|Another ultra, another EKG|
I finally made it to Orcas Island! And it was definitely worth the wait.
It was an awesome weekend with the girls complete with a US border search, a haunted mansion, waterfalls, massive old growth groves, thrift store gems...oh and a little running thrown in...50K and 2800m of elevation gain. Here is a quick recap of the weekend to try and entice you to check it out for yourself!
The Orcas Island 50K has been on my list for a few years now. One of many fantastic race courses organized by Rainshadow Running in the PNW, the Orcas Island 50K (along with the 25K and new 100mile event) is known for it's unique base camp venue, gorgeous scenery in Moran State Park and a (near guaranteed) February weather sufferfest. But that's not what sold me...
It was the thrift store race shirt. That's right, the Orcas Island race is quite possibly the only event where the swag includes an absolutely random thrift store top ablazed in the race logo. Yup. Beyond good.
When we finally made it to Anacortes one mother of a storm had kicked up in earnest. 70k an hour winds and 90k gusts made for an interesting ferry crossing on the smaller Orcas Island boat I tell you! It's not very often that you hear the 'don't walk around' warning on the loud speaker! Ugh.
As for accommodation, we lucked out and stayed at the best place on Orcas Island. Rosario Resort is just 5 minutes from Moran State Park and race central and it is absolutely loaded with character...and ghosts aparently. It was only after we had booked our rooms did the google inform us that there have been many ghost sightings at the 100 year old resort. Eeek! And did it ever look the part. The resort sits on a huge private bay and the property holds many historical buildings, heritage homes, a haunted mansion, a marina, pools, tennis courts and lodge style rooms. It was fantastic and would also be the perfect spot to stay with a large group or the family for a weekend adventure to explore the islands endless trails. The onsite lounge/restaurant was beyond stylin with turn of the century details, a roaring fire, eclectic furnature and 1930's cocktails. And the pizza was amazing. I would go back in a heart beat- be sure to check it out!
OK OK the race!
Race morning, the wind was gone, the rain had completely stopped and the sun was even threatening to peek out! And it was WARM! We really lucked out. Like really. It had snowed on the 25k course just the weekend before!
Leg 1: 10.25kms with a 500m climb over the first 9k. :57mins.
The race start gave us a bit of a suprise as the acttual course appeared to differ from the map/profile that we had been expecting. Rather than a gradual/rolling 3miles, the course jumped right onto the Constitution mountain road and forced us into the 500m steady climb pretty much right off the line.
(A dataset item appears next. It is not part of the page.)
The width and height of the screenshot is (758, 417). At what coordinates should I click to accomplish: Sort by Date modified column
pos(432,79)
Ooops. I should have warmed up. Mistake #1. We arrived at the race a bit late and here I was thinking I would shake out my legs in the start! Nope. Right up the guts and my body went into instant revolt.
Side note: I have been dealing with whiplash symptoms over the past 5 weeks (Note to self: don't try to learn how to cross-country ski on the 'black' runs during race season. Who knew cross country trails had black runs anyways?) and I had spent January recovering, getting treatments and skipping workout after workout. Race week arrived, but my tissues were still not very happy. My headaches and neck/back aches were still in full force by race weekend so I knew that I would have to take it easy and not do anything stupid. Orca's was to be a training weekend for me rather than a 'race' and I had to keep my eye on the prize... So, my body, as always, was in charge of the pace for the day.
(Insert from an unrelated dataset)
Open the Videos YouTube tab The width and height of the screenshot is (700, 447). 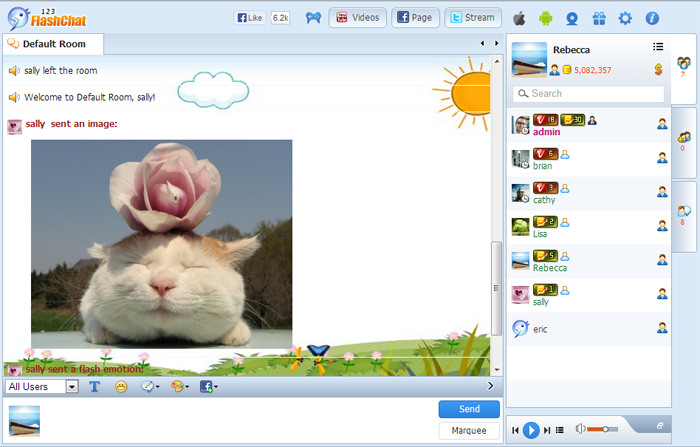point(357,18)
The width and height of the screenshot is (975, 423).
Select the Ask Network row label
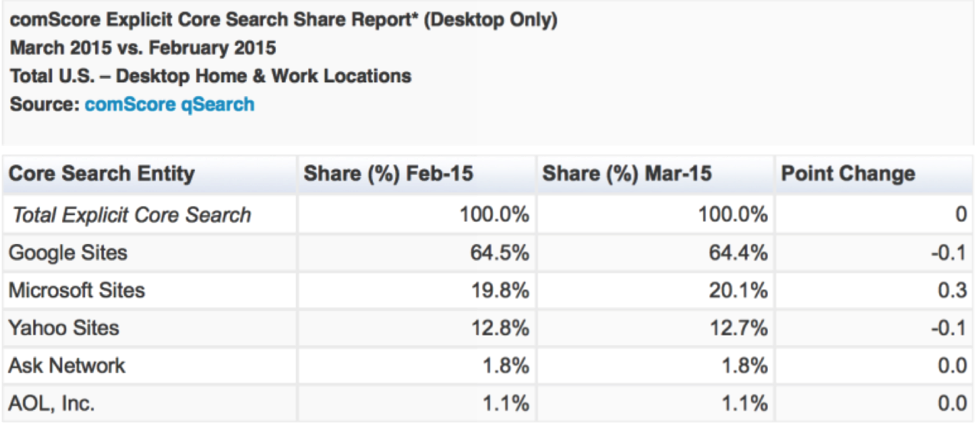pos(67,366)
Within 10 minutes of the start my glutes/hams and pretty much every muscle that extends my body started burning. Like, 'you just pulled me AND I'm going anaerobic on you too', burn. I felt completely rigid from my head to my heels and worried that I had strained the works. My fascia was absolutely pissed already and it revolted against the lack of warm up and up the guts start. I've never felt anything quite like it at the start of a long run! And so...I bowed down to my body and took the pace waaaay back to keep it under the burn. Pure tissue madness.
Once I embraced the pace I let them all go. The talkers and the speedsters, the plodders and the lopers, the boys and all the girls. Eye on the prize! I did not want to piss my body off any further. It would be a long race and hope it will be a long season- if I am lucky!
That 9k was the most I have run on the road in about 9 years lol, but up we went and the views were pretty awesome from the various lookouts along the way. Before I knew it the course tucked into the woods and we were on trail for the remainder of the day. A lovely descent and a tight pack of racers jostling for their downhills spots made for a slow go which was just fine by me on this day. I wanted to ease into the descending and test out my tissues...crossing fingers they weren't hooped for the day. A little tender but I was optomistic that they would calm down rather than blow up over the coming miles. Into Aid at :57 minutes I was very pleasantly suprised but we figure they had shorted the leg with the change at the start. I was feeling better and focusing on staying relaxed and enjoying the day finally. It really takes about an hour to relax in an ultra...or two...or three...depending on how far you are going:)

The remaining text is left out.